1. Why is China exporting manufacturing jobs?

2. What are the advantages and disadvantages of locating in Ethiopia?

Good OM Reading: Reshoring Revisited

A recent study, Where in the World, compiled by the Entrada Group,  provides some interesting insight as to why small- and mid-size manufacturing executives are now ranking the U.S. and Mexico as “prime locations” for lower-cost production of goods bound for North America.

Here are some of the findings from Entrada’s survey:

  • Proximity is appealing — While the U.S. is the most attractive low-cost manufacturing location among all respondents (at 33%), it’s worth noting that among respondents from companies that already manufacture in 2 or more locations (their headquarters plus one), Mexico and the U.S. tied as the top choice, each with 23% of the response.
  • Experience with expansion matters — Respondents from companies that currently manufacture at 2 or more locations revealed a greater appetite for future expansion to a low cost location or locations, when compared to firms producing solely at their headquarters. Of companies that manufacture in 2 or more places, 67% said they plan additional expansion in the future, compared to just 33% of single-location manufacturers that plan future expansion.
  • Quality and the bottom line both count — While respondents overall rank high-quality production as the most important factor when choosing a manufacturing destination, low operating costs was tops among companies when reflecting on motivation for past expansion, by more than 2-to-1 over high-quality production.
  • Cost savings are not always realized — Companies that expanded to a “low-cost manufacturing location” achieved their goals to a large extent just half of the time, with half realizing just moderate savings or worse.
  • Today China is the most common low-cost location, followed by Mexico — More than half of survey respondents (51%) currently manufacture product in China, with 35% manufacturing in Mexico, the 2nd-greatest response.
  • China, Mexico not “either-or” — Out of firms that manufacture product in China, 40% also produce in Mexico. Indeed, for many manufacturers, a presence in both countries makes sense for delivery to regional markets.

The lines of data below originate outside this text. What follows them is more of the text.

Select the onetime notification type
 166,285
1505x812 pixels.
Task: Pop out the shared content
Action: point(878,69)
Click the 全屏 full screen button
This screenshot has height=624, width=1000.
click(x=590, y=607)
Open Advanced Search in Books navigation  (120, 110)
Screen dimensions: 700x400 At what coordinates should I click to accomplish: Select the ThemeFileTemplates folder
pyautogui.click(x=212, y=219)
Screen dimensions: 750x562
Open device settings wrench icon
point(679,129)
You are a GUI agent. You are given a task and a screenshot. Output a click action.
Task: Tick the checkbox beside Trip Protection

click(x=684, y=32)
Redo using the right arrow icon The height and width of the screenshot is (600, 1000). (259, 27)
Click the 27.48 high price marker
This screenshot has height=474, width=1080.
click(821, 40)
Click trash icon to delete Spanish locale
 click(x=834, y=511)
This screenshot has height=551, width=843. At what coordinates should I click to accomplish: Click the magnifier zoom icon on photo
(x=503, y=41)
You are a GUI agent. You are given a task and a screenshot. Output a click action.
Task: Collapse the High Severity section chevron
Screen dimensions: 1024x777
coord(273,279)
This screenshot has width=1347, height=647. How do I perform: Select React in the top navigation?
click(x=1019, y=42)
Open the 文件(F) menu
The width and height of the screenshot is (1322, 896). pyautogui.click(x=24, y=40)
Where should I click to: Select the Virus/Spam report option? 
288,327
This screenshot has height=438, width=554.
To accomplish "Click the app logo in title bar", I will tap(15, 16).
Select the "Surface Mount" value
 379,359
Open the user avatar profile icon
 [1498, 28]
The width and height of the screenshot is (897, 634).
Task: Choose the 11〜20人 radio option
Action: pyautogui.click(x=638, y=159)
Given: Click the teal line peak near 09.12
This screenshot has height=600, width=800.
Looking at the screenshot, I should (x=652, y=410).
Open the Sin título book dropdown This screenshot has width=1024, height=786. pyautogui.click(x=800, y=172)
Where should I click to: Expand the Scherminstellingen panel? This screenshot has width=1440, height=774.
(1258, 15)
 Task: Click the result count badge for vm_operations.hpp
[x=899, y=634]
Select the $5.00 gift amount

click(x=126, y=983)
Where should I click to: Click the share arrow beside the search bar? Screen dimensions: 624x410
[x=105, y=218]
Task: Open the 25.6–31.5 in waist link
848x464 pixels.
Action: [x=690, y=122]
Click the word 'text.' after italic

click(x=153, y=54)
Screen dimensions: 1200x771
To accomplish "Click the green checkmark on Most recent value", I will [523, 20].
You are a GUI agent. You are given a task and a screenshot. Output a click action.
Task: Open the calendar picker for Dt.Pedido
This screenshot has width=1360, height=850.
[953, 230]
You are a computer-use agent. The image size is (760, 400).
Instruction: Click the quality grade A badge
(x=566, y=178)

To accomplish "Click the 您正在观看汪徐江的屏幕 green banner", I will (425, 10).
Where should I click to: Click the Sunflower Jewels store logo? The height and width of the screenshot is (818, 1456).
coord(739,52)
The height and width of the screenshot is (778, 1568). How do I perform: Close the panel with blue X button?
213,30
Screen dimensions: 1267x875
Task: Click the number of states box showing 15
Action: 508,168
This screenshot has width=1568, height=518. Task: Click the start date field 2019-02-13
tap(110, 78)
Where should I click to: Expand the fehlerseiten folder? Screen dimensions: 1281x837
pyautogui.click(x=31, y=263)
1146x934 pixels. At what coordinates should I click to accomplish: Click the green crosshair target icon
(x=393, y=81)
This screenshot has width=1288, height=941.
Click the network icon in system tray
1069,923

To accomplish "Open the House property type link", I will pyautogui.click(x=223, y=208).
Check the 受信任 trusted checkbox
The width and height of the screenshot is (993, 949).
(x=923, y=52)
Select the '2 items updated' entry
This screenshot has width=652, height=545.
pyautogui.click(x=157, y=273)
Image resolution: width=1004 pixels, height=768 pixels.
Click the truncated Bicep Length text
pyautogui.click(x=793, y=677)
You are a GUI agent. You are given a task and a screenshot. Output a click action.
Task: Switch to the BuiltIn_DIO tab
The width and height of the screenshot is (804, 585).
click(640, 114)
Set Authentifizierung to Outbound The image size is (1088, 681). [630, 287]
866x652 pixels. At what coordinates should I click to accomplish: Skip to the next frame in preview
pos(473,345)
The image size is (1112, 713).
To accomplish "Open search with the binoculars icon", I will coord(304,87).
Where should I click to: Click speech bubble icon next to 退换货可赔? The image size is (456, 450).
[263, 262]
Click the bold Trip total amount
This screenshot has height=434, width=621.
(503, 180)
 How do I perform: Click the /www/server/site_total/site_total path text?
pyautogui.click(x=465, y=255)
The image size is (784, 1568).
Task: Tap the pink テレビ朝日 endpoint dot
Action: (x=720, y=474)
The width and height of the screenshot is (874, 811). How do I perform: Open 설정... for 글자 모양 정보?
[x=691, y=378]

Good OM Reading: An Analysis of State-Provided Benefits in Location Decisions

Competing for businesses by offering companies targeted benefits is a popular policy among the governments of American states. As we discuss in Chapter 8, benefits come in many forms, including business tax credits for investments, property tax abatements, and reductions in the sales tax paid by the recipient businesses. Policymakers sometimes establish “enterprise zones” to facilitate these benefits, granting them to companies that hire people and invest in the zones. The purpose of benefits is to promote employment, innovation, economic growth, and revitalization.

Despite their good intentions, policymakers often overlook the unseen and unintended negative consequences of targeted benefits, according to a new study titled The Political Economy of State Provided Targeted Benefits (May, 2014). The paper analyzes two major, neglected downsides of these policies: (1) they lead to a misallocation of resources, and (2) they encourage “rent-seeking.” The authors, both at George Mason U., argue that these negative consequences of benefits are likely to outweigh any benefits.

Targeted benefits are by no means a new policy in the U.S. During the “railroad era” in the 1800s, many American cities provided subsidies to railway companies to attract their business. As railroad expansion slowed in the early 1900s, local governments’ role in luring particular companies to their locales diminished. But in recent decades, the trend has been a steady increase in the number of state governments offering various tax benefits to businesses. The 1980s has been called the “decade of industrial recruitment and state incentive packages.” Surprisingly many states do not evaluate their benefits programs consistently.

 The study examines the systemic effects of targeted benefits on market competition and the incentives facing both companies and politicians. It concludes that benefits cause a misallocation of resources as governments use them to change the composition of economic activity and to attempt to increase overall economic activity. It also finds they lead to cronyism as firms seek to secure benefits from the government.